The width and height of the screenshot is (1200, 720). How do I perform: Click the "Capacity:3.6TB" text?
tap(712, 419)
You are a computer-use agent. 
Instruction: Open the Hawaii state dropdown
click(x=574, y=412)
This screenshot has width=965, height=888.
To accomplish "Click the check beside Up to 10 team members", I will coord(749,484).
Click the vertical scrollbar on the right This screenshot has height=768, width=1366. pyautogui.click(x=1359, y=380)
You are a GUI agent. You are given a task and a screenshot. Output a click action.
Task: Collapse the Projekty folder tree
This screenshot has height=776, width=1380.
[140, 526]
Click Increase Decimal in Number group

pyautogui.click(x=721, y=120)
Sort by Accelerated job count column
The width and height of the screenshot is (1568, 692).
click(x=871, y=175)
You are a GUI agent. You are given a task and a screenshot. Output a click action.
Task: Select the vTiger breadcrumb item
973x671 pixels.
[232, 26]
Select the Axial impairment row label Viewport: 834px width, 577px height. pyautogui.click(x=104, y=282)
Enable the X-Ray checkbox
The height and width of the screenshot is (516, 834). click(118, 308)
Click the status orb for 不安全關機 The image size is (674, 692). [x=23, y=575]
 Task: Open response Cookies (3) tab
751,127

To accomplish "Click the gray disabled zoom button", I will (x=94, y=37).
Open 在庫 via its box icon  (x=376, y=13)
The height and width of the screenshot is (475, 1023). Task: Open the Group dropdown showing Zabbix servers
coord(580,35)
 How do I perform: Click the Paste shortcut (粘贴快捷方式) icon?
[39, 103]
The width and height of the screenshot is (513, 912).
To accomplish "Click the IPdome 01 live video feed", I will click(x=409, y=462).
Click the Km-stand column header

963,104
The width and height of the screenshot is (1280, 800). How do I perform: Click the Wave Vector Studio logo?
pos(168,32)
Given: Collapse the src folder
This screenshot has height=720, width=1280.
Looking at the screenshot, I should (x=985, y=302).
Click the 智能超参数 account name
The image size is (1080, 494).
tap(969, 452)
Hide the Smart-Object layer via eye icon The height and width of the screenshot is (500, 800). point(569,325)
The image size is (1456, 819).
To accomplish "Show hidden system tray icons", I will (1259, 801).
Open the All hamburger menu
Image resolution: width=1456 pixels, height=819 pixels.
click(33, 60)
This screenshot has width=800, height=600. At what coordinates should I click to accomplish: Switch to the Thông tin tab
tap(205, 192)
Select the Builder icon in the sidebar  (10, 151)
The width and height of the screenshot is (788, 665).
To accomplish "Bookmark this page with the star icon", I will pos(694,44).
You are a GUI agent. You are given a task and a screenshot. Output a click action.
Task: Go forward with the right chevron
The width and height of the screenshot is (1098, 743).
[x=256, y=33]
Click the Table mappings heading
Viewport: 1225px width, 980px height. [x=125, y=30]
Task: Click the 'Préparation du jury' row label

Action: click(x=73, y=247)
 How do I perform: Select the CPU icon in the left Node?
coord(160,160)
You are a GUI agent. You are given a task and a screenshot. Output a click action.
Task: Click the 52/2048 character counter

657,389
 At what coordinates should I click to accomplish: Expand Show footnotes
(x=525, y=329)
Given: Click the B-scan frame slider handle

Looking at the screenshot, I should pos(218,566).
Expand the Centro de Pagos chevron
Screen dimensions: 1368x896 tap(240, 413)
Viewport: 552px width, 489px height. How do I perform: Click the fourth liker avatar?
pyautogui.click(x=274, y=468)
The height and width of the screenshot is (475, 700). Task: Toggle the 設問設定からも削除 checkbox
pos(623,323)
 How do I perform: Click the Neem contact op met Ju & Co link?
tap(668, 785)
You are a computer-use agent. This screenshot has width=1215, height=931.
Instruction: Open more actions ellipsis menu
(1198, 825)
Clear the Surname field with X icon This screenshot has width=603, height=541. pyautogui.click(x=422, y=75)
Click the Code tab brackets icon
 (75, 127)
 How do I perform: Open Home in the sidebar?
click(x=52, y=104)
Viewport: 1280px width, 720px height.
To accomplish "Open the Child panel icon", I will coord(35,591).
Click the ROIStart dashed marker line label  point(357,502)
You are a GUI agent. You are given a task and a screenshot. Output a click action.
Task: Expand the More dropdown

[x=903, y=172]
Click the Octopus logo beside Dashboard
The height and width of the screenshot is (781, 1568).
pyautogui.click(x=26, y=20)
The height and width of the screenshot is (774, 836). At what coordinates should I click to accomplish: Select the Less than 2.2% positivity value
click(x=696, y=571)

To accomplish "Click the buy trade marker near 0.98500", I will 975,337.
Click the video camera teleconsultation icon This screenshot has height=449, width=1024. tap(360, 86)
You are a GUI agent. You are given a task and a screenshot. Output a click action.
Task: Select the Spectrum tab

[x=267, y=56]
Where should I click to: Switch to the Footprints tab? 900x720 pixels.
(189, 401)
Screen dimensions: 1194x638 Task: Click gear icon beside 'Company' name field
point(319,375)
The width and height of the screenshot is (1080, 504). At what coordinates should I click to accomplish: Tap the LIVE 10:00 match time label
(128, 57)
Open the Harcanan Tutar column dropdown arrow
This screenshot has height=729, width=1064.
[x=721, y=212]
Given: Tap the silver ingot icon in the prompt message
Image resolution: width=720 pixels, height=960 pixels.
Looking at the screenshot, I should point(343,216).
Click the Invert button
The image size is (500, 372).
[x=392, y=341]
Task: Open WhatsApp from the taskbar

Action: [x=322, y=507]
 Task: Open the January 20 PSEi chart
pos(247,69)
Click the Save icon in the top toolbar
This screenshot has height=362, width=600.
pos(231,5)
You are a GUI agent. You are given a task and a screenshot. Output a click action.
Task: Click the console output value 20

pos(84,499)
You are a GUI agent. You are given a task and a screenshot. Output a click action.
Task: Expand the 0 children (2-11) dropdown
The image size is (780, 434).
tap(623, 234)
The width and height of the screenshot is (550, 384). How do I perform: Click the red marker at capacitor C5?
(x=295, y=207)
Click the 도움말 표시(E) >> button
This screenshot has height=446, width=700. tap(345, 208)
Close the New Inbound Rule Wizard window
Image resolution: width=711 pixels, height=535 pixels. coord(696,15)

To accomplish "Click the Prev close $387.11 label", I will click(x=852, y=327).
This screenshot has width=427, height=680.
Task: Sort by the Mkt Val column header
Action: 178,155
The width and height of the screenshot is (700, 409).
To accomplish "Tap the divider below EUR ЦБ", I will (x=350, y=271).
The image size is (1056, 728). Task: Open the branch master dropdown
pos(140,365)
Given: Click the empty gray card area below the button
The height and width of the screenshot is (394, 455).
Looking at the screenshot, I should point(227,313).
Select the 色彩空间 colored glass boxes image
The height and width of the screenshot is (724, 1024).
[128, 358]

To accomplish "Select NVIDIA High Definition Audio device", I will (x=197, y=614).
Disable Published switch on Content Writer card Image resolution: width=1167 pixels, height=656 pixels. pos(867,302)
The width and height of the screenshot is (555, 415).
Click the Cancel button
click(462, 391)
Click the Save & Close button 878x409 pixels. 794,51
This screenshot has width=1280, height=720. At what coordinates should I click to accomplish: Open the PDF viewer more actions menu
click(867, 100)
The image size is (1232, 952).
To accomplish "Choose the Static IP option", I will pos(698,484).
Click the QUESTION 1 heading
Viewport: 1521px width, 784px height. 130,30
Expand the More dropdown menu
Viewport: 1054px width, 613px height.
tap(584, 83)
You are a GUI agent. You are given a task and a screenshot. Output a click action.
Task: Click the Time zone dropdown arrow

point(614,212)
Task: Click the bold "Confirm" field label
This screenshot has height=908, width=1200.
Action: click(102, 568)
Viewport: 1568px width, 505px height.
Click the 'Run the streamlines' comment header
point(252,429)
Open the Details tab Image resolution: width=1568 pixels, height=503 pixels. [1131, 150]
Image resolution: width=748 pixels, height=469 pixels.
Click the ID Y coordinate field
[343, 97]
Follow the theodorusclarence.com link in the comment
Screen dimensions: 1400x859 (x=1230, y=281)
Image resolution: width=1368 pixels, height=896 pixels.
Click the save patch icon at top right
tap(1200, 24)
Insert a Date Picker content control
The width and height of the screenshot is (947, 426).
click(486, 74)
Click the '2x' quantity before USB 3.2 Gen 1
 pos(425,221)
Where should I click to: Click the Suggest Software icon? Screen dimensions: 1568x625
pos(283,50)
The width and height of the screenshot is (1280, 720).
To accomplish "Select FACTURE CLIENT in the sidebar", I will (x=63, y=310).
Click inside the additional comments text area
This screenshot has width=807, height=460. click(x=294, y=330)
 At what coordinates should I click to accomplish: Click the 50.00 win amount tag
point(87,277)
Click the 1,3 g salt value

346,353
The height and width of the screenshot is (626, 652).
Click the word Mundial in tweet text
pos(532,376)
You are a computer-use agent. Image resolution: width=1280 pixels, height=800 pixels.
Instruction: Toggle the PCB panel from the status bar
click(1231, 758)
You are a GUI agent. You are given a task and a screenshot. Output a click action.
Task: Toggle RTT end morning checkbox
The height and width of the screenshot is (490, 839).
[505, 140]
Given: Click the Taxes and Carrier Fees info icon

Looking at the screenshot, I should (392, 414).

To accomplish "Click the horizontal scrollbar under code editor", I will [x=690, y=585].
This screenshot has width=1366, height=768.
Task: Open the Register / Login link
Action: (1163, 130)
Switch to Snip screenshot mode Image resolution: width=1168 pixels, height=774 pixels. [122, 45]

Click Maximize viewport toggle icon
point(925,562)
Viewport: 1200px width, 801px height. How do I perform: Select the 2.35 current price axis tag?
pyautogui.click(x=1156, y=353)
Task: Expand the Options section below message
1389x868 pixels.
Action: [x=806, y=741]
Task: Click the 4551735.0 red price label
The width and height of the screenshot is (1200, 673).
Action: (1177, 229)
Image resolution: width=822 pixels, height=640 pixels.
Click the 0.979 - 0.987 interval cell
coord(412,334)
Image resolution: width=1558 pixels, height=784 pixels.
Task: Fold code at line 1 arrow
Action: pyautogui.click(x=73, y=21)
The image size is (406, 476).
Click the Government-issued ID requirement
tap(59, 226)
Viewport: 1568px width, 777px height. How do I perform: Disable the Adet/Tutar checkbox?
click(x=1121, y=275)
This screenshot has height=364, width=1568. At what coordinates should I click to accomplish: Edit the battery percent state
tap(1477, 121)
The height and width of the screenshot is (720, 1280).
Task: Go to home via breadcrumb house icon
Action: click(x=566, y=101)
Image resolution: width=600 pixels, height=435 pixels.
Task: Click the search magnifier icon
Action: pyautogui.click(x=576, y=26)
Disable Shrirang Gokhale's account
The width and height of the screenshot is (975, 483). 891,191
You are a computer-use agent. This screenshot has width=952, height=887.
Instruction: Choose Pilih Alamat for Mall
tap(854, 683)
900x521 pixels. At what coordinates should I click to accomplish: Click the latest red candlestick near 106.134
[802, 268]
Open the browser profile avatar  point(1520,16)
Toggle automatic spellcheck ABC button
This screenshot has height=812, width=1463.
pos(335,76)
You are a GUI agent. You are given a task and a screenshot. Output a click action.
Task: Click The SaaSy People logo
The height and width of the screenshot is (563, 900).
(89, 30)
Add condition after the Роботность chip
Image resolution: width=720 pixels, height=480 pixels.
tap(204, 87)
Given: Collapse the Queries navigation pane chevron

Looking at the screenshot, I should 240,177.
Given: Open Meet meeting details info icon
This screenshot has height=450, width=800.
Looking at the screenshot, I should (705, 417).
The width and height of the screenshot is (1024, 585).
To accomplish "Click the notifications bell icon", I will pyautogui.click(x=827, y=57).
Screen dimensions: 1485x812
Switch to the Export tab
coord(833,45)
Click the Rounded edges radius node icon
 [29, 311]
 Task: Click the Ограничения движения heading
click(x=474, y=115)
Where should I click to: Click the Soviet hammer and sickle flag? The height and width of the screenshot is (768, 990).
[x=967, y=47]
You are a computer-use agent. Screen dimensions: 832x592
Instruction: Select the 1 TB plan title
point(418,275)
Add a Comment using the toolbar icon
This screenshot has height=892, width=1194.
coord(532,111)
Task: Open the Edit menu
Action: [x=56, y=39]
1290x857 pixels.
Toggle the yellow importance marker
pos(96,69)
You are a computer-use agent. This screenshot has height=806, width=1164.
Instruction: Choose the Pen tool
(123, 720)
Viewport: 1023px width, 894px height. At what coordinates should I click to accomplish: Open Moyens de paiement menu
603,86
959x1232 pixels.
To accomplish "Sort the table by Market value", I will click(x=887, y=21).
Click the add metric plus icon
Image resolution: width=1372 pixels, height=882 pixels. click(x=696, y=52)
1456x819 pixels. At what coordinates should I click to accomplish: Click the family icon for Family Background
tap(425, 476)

══════════

Task brief: Your task is to collect every line above that contains the word "message".

Task solution:
Given: Tap the silver ingot icon in the prompt message
Task: Expand the Options section below message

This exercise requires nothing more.